When running Kubernetes, the amount of YAML you’ll see on a daily basis is staggering. Joe Beda (one of the Kubernetes founders) recently joked about giving a talk titled “I’m sorry about the YAML”. While we can laugh about the amount of YAML, it is an error prone syntax, and it can be easy to make some mistakes. There are a few tools available to help validate and write your Kubernetes manifests. This week, we are looking at some of the methods of validating YAML before deploying, including Open Policy Agent, and a couple of utilities from Gareth Rushgrove.
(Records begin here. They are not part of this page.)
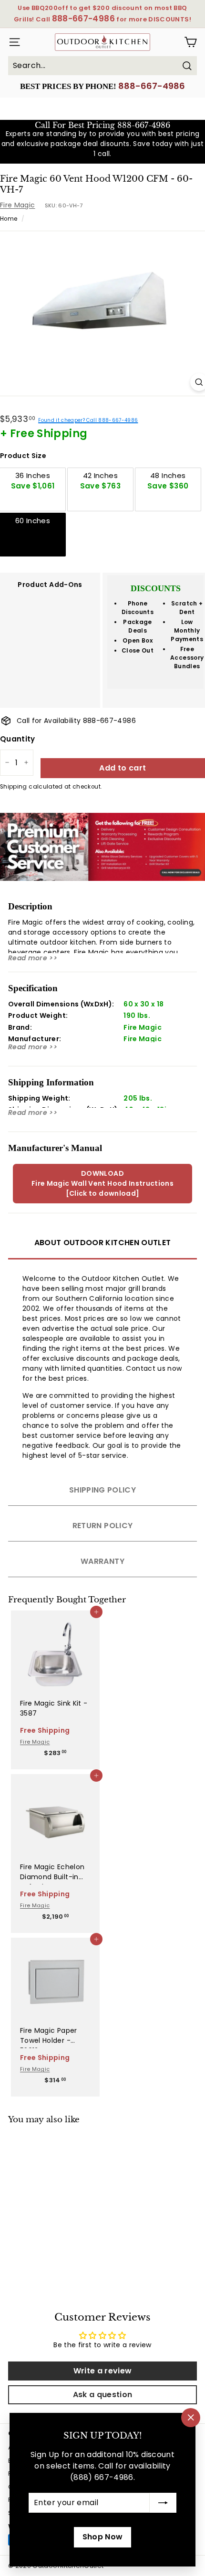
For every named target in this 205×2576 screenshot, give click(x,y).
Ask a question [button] (103, 2394)
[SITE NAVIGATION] (13, 42)
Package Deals (137, 626)
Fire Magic (17, 205)
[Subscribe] (163, 2503)
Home (8, 219)
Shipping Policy (102, 1489)
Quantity (17, 739)
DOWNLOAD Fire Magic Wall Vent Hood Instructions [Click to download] (102, 1183)
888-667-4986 (151, 86)
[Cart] (190, 42)
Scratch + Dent (187, 607)
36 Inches (33, 480)
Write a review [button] (102, 2370)
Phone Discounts (138, 607)
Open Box (138, 640)
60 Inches (32, 521)
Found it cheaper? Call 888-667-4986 (88, 420)
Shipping (13, 786)
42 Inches (100, 480)
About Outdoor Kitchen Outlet (102, 1242)
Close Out (138, 650)
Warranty (102, 1561)
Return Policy (102, 1525)
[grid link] (55, 1648)
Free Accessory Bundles (187, 657)
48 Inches (167, 480)
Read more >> (32, 958)
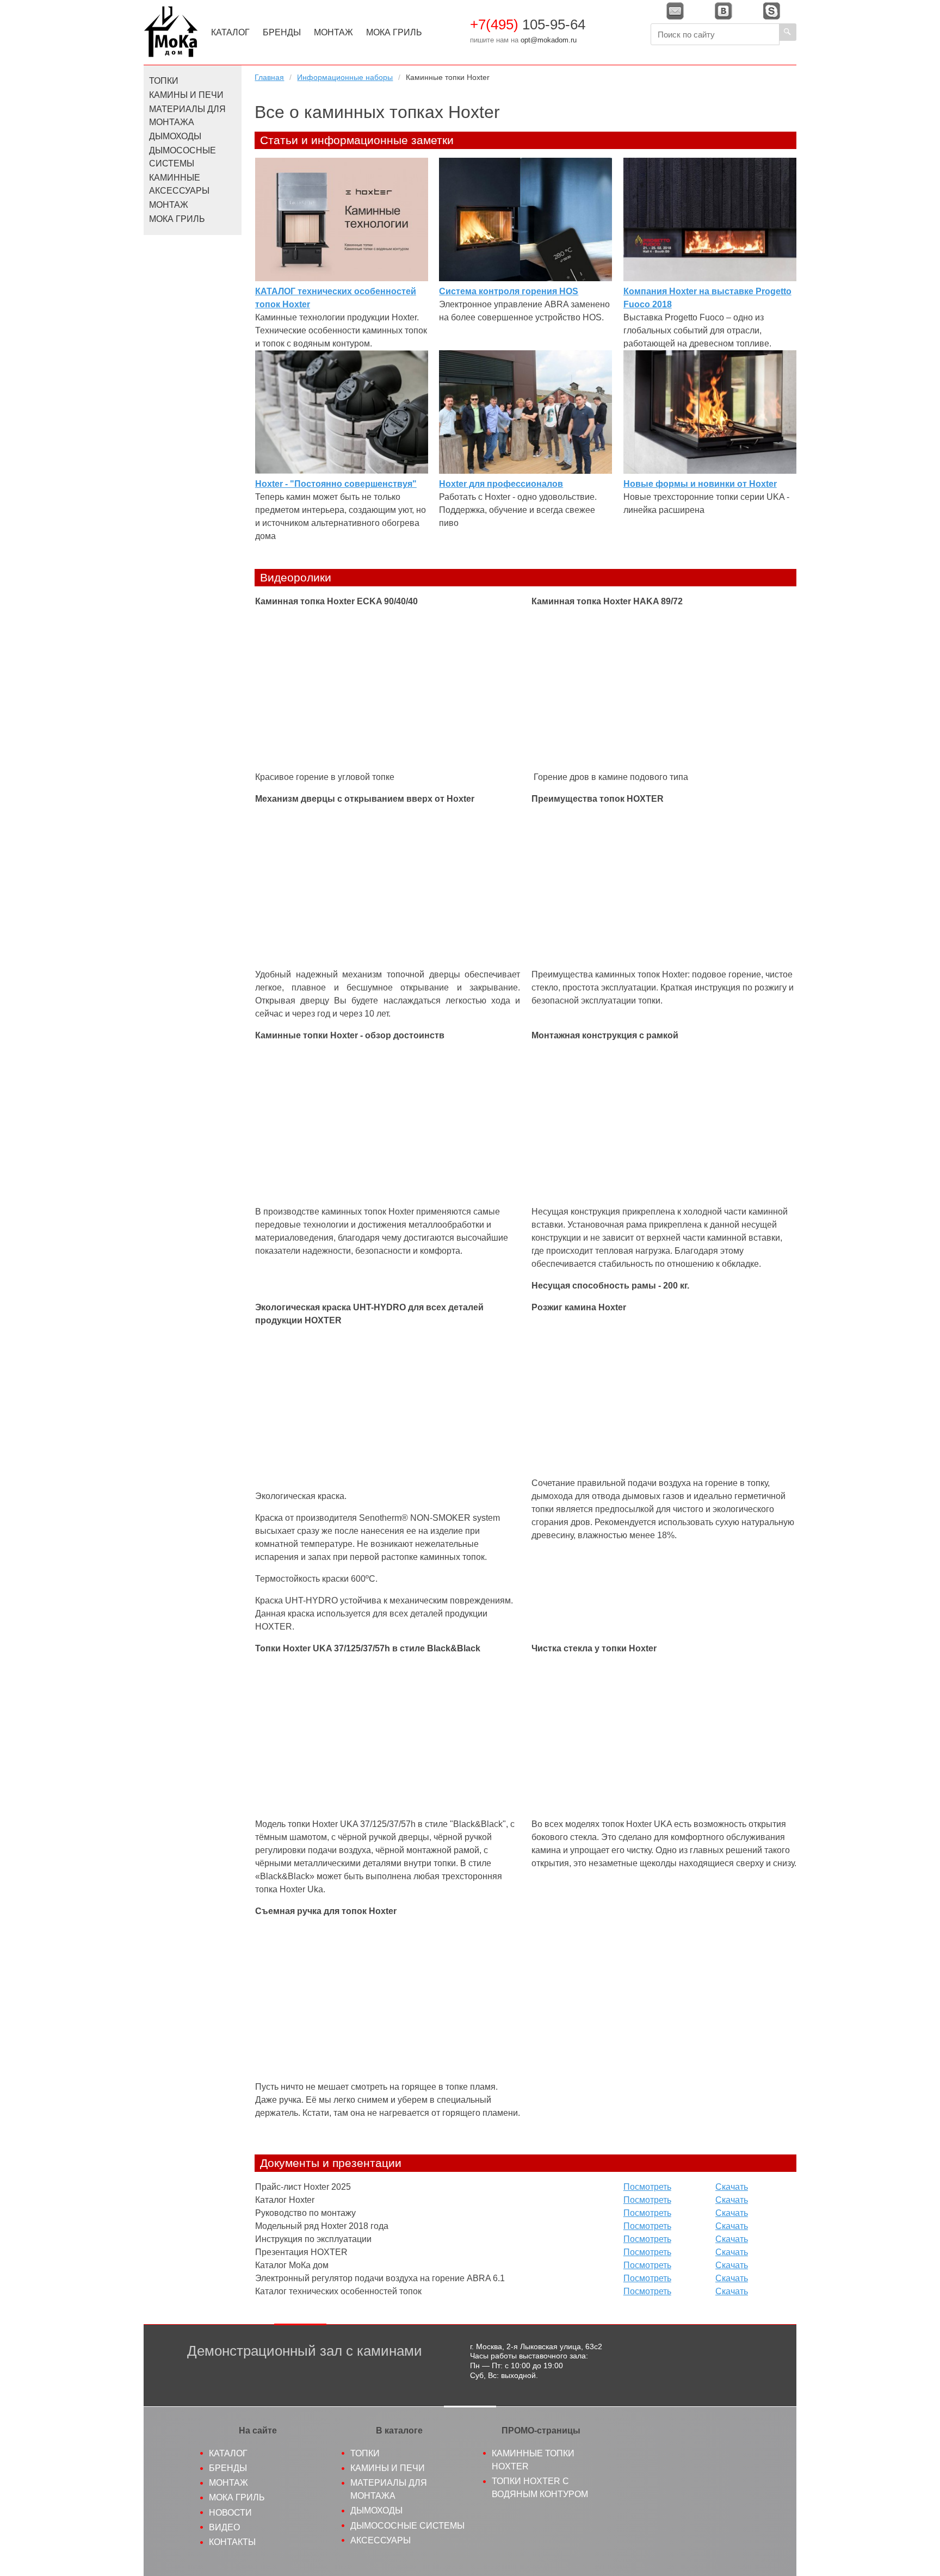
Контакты (232, 2542)
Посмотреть (647, 2186)
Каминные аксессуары (179, 184)
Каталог (230, 32)
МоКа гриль (237, 2497)
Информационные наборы (345, 77)
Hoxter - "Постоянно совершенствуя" (336, 483)
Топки (163, 80)
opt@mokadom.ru (549, 40)
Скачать (731, 2186)
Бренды (282, 32)
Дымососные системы (182, 157)
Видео (224, 2527)
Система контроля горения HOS (508, 291)
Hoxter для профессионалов (501, 483)
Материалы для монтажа (187, 115)
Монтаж (333, 32)
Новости (230, 2512)
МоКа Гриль (394, 32)
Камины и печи (186, 95)
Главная (269, 77)
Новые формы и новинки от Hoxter (700, 483)
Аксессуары (380, 2540)
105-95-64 (527, 24)
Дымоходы (175, 136)
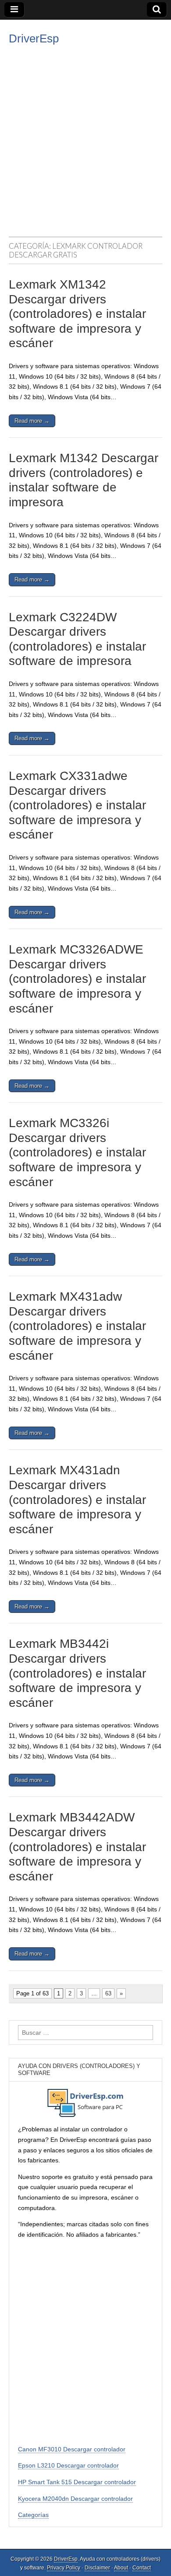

Hopefully the links below will help you see how to use these different tools to write production-grade Kubernetes manifests.
Let’s start with this detailed walkthrough of using the Open Policy Agent Gatekeeper project to enforce specific rules to be applied to all manifests deployed into a Kubernetes cluster. While this post starts out showing you some common scenarios including only allowed registries, the bottom shows how you can start to write your own rules with a little rego. Gatekeeper includes a rego-based Kubernetes Admission Controller, allowing you to enforce policies at deploy time. And, because it works as an admission controller, Gatekeeper policies will apply to in-cluster, Operator-created objects also. 🔱
Did you know that Kubernetes publishes OpenAPI specs for all of the built-in kinds? Kubeval is a CLI that you can use to compare a given Kubernetes YAML to various versions of the Kubernetes OpenAPI specification, and look for errors and warnings. This is a good way to validate that your manifests are technically correct and will work. This is a handy CLI that will tell you when there’s an error in your YAML, such as using a number where a string is required or missing a required field. 🎓
After using Kubeval to validate your manifests, how do you know that they are following best practices? Kubeval tells you if your manifests are correct, while Conftest can tell you if they are good. This project used Open Policy Agent, and has recently joined the OPA CNCF project. Because of the power of rego, Conftest is extremely flexible, and is a general-purpose tool that’s useful for more than just Kubernetes YAML.
A variety of tools that can be used to validate some YAML. Some of the ones mentioned here are covered in other links this week (Kubeval, Conftest). But there are some new utilities worth checking out also, and Amit describes a full set of utilities to validate Kubernetes manifests. If rego and YAML aren’t the languages you want to write rules in, check out Copper, where you can write policies in Javascript. 📐
Kubernetes operators are popular, and most clusters have Custom Resource Definitions and custom types now. This site is a centralized location to download the OpenAPI docs for custom types. When using a utility like Kubeval, being able to provide the schemas for custom types will give you more complete coverage in your validation.
Packaged as a Helm plugin, this is a way to use both Kubeval and Conftest to validate a Helm chart, ideally before deploying. You probably know that Helm charts are templated Kubernetes YAML, which makes them more difficult to lint and parse using normal YAML tools. But both Conftest and Kubeval are compatible with Helm charts, and this post shows how to use these utilities to test a chart.
The CNCF Annual Report for 2020 was published. Through all of the challenges in this past year, cloud native adoption has continued to grow and at an accelerated pace!